In Haskell, there are some data types that you want to make an instance of a standard type class, but are unable to do so because of class constraints on the desired class methods. The classic example is that the Set type (from Data.Set) cannot be made an instance of Monad because of an Ord constraint on its desired binding operation:

returnSet :: a -> Set a
returnSet = singleton

bindSet :: Ord b => Set a -> (a -> Set b) -> Set b
bindSet sa k = unions (map k (toList sa))

However, despite being the classic example, in some ways it's not a very good example, because the constraint appears only on the second type parameter of bindSet, not on the first type parameter, nor on returnSet.

Another example of the problem also arises in the context of embedded domain-specific languages. When constructing a deep embedding of a computation that will later be compiled, it is often necessary to restrict the involved types to those that can be reified to the target language. For example:

data EDSL :: * -> * where
  Value  :: Reifiable a => a -> EDSL a
  ...
  Return :: Reifiable a => a -> EDSL a
  Bind   :: (Reifiable a, Reifiable b) =>
            EDSL a -> (a -> EDSL b) -> EDSL b

While we can construct a computation using Return and Bind, we cannot declare a Monad instance using those constructors because of the Reifiable class constraint.
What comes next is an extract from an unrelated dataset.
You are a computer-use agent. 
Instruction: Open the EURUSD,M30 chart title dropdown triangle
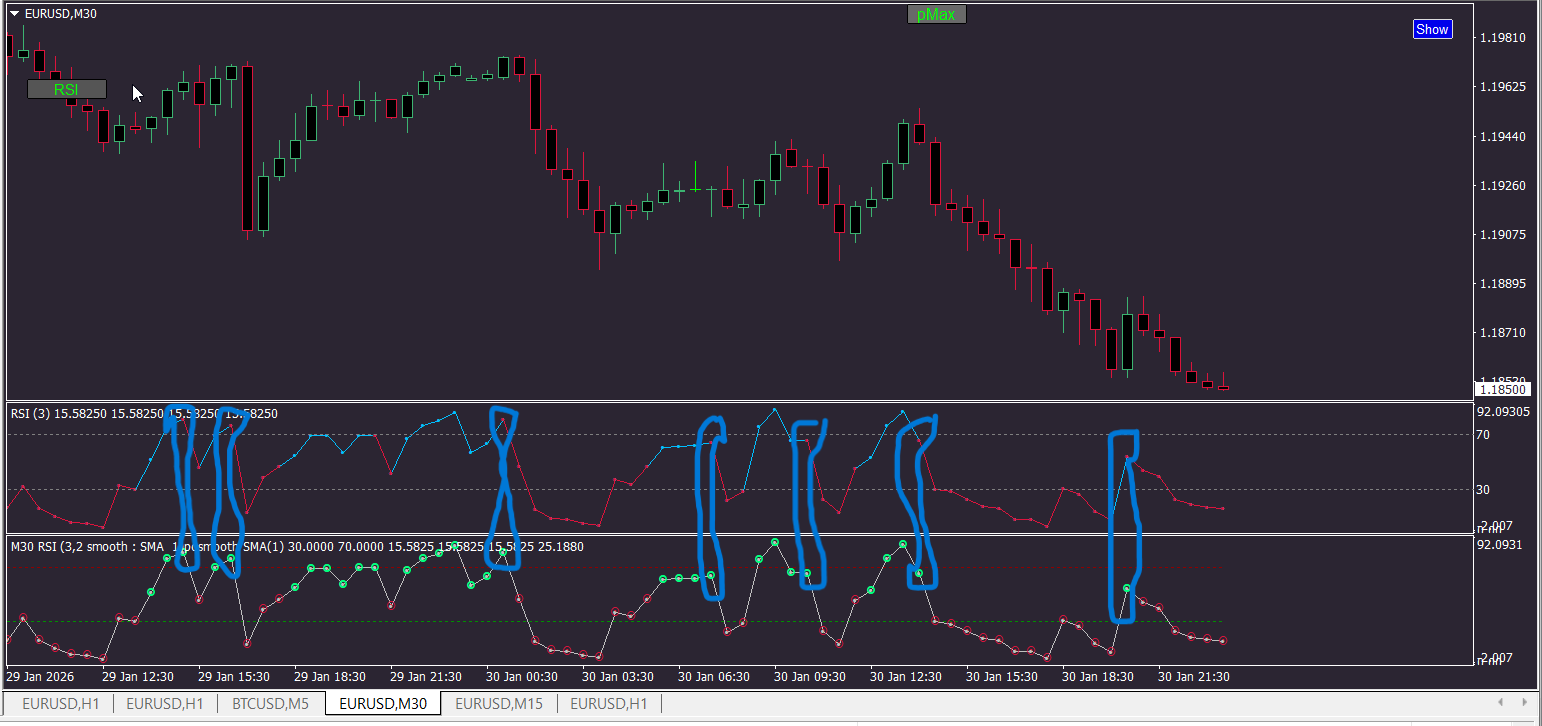(x=15, y=13)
(Note: if you want to try out the code in this post, you'll need the following:

{-# LANGUAGE GADTs, MultiParamTypeClasses, KindSignatures,
    ConstraintKinds, TypeFamilies, RankNTypes,
    InstanceSigs, ScopedTypeVariables #-}

import GHC.Exts (Constraint)
import Data.Set hiding (map)

)

Restricted Type Classes


There have been numerous solutions proposed to address this problem. John Hughes suggested extending Haskell with Restricted Data Types: data types with attached class constraints. In the same paper, Hughes also suggested defining Restricted Type Classes: type classes that take a constraint as a parameter and impose it on all polymorphic type variables in the class methods. This latter approach was simulated several times (by Oleg Kiselyov and Ganesh Sittampalam, amongst others), before the constraint-kinds extension made it possible to encode it directly:

class RMonad (c :: * -> Constraint) (m :: * -> *) where
  return :: c a        => a                 -> m a
  (>>=)  :: (c a, c b) => m a -> (a -> m b) -> m b

It is then straightforward to define instances that require class constraints:

instance RMonad Reifiable EDSL where
  return = Return
  (>>=)  = Bind

However, restricted type classes are new type classes: using them doesn't allow compatibility with existing type classes. If restricted type classes were already used everywhere instead of the original type classes then there would be no problem, but this is not the case. A variant of restricted type classes (suggested by Orchard and Schrijvers is to use an associated type function with a default instance:

class Monad (m :: * -> *) where
  type Con m (a :: *) :: Constraint
  type Con m a = ()

  return :: Con m a            => a                 -> m a
  (>>=)  :: (Con m a, Con m b) => m a -> (a -> m b) -> m b

instance Monad EDSL where
  type Con EDSL a = Reifiable a

  return = Return
  (>>=)  = Bind

An attraction of this approach is that this type class could replace the existing Monad class in the standard libraries, without breaking any existing code. EDIT: Edward Kmett points out that this claim is not true (see comment below). Any code that is polymorphic in an arbitrary monad m would be broken, as the unknown constraint Con m will need to be satisfied.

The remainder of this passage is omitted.